WHAT TO PRODUCE:
Write out exactly the lines running from the one with "Quick Reference Guide" to the last line of the entries, keeping both the first and the last.

EXCERPTED RECORDS:
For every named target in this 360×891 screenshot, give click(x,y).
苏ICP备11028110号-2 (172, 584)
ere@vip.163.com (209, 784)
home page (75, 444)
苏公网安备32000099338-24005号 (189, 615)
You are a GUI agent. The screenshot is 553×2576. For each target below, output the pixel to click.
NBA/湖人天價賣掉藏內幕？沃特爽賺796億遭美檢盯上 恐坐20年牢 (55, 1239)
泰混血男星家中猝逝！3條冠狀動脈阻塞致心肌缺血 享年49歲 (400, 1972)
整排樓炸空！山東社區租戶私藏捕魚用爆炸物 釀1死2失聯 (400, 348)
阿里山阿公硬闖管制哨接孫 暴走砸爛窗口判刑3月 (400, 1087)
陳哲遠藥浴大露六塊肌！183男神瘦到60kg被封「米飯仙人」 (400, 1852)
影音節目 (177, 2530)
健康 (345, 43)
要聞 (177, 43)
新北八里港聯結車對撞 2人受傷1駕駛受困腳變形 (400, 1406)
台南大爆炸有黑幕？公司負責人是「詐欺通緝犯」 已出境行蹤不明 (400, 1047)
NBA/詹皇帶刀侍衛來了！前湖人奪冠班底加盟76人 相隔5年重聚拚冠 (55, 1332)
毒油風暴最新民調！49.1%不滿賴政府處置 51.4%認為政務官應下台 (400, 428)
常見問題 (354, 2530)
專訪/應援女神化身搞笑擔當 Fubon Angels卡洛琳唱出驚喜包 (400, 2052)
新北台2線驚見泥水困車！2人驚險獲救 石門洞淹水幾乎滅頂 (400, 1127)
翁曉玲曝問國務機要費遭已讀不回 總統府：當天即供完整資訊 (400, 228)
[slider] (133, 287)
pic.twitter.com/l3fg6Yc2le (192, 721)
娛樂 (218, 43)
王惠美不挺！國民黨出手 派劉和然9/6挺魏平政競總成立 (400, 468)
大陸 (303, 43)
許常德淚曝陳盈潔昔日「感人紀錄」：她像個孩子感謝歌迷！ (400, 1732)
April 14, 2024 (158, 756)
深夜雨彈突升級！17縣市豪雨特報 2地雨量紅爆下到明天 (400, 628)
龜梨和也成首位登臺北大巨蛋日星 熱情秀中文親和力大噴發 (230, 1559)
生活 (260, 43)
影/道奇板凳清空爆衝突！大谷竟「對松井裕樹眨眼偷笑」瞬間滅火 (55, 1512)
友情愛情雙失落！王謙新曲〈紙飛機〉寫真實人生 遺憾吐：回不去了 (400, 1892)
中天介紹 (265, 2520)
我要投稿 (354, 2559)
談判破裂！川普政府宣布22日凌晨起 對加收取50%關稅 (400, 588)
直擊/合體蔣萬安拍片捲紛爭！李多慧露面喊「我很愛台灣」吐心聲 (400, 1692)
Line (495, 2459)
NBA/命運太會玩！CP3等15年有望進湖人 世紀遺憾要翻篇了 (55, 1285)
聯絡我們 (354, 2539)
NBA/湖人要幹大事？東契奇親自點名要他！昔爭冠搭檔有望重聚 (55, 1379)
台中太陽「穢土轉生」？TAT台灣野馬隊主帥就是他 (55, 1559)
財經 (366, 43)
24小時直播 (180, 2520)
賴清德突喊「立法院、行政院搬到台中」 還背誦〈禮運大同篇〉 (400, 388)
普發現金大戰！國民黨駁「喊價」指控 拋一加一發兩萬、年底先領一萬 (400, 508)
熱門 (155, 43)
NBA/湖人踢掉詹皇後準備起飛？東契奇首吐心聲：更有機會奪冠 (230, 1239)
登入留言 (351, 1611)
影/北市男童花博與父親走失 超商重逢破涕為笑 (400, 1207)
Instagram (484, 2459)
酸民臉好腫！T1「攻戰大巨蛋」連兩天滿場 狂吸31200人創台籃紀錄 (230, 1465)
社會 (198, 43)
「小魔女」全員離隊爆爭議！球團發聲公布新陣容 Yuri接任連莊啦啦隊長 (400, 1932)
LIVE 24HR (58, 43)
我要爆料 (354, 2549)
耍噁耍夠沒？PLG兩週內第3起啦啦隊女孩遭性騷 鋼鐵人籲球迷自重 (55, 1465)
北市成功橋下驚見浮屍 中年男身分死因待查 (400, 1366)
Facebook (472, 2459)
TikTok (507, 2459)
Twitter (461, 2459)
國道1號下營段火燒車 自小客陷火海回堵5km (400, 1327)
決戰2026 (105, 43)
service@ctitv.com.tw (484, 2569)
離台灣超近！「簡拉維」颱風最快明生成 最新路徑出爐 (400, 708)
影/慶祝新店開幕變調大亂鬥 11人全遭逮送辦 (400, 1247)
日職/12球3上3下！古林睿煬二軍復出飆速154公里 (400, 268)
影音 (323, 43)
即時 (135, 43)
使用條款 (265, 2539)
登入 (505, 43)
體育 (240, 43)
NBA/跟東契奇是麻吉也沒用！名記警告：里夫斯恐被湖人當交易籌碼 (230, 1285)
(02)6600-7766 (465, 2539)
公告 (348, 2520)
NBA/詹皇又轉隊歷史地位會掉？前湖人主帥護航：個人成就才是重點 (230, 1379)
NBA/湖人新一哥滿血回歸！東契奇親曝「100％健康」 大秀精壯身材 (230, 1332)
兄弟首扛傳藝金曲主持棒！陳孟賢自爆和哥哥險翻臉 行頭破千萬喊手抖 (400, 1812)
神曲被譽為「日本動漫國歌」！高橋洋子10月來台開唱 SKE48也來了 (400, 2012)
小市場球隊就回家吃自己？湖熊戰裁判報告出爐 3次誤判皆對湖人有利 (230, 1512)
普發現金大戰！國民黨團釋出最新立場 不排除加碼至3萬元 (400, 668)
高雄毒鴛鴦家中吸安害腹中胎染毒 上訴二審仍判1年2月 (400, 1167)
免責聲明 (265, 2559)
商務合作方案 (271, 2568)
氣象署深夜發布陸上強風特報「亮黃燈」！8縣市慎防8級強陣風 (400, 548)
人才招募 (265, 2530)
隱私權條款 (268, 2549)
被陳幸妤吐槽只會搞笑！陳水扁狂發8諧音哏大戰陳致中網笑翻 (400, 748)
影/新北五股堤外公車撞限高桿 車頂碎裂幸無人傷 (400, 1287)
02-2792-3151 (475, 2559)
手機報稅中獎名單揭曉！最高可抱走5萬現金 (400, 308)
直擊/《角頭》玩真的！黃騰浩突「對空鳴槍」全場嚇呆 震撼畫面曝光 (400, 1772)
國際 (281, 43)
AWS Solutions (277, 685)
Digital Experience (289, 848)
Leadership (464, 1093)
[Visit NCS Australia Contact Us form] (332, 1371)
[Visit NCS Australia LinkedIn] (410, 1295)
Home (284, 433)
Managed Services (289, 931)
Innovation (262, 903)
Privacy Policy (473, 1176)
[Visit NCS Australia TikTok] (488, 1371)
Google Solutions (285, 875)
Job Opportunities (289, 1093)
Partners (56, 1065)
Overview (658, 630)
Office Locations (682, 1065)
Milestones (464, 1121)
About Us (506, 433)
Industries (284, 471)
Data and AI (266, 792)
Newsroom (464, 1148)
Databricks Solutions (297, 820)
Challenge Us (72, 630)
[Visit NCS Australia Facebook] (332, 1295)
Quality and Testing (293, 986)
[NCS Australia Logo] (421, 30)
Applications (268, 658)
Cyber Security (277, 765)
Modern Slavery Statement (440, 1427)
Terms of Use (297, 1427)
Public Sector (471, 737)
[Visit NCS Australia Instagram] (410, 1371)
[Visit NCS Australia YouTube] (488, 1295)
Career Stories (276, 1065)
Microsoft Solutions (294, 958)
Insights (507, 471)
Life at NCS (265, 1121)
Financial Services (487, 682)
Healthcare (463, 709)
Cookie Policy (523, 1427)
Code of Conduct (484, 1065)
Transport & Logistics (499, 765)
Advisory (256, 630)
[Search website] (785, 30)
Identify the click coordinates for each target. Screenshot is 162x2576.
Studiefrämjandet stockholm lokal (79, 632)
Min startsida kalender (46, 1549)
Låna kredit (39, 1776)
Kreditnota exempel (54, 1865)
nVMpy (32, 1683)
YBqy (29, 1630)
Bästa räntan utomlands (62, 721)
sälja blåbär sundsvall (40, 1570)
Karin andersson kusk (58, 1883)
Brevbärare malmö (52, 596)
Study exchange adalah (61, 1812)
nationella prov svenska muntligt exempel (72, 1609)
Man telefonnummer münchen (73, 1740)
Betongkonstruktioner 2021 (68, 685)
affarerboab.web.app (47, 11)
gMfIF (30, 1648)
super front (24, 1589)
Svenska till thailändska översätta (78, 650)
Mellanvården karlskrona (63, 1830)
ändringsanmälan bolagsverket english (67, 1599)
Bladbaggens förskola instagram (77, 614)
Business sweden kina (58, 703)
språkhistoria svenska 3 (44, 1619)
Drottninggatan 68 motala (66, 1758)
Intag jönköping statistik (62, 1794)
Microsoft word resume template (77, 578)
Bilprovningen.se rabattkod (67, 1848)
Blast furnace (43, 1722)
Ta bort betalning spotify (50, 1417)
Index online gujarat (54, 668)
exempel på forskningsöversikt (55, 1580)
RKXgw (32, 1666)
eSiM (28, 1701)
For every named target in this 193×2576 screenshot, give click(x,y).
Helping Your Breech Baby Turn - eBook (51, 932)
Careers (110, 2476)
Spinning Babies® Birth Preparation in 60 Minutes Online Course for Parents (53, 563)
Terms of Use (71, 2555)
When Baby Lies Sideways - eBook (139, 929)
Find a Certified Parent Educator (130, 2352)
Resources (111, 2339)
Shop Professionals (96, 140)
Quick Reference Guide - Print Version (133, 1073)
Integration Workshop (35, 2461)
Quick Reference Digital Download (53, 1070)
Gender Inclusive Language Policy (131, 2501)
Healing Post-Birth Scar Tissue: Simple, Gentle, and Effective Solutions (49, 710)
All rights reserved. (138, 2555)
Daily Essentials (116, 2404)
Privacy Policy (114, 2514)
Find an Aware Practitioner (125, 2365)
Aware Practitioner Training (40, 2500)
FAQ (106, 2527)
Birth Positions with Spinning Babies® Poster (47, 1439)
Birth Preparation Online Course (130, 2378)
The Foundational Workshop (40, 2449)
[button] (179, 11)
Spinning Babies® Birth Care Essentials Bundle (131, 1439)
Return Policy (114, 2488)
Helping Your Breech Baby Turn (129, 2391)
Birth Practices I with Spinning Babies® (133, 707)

EXERCISE RESULT:
Quick Reference Guide - Print Version (133, 1073)
Integration Workshop (35, 2461)
Quick Reference Digital Download (53, 1070)
Gender Inclusive Language Policy (131, 2501)
Healing Post-Birth Scar Tissue: Simple, Gentle, and Effective Solutions (49, 710)
All rights reserved. (138, 2555)
Daily Essentials (116, 2404)
Privacy Policy (114, 2514)
Find an Aware Practitioner (125, 2365)
Aware Practitioner Training (40, 2500)
FAQ (106, 2527)
Birth Positions with Spinning Babies® Poster (47, 1439)
Birth Preparation Online Course (130, 2378)
The Foundational Workshop (40, 2449)
[button] (179, 11)
Spinning Babies® Birth Care Essentials Bundle (131, 1439)
Return Policy (114, 2488)
Helping Your Breech Baby Turn (129, 2391)
Birth Practices I with Spinning Babies® (133, 707)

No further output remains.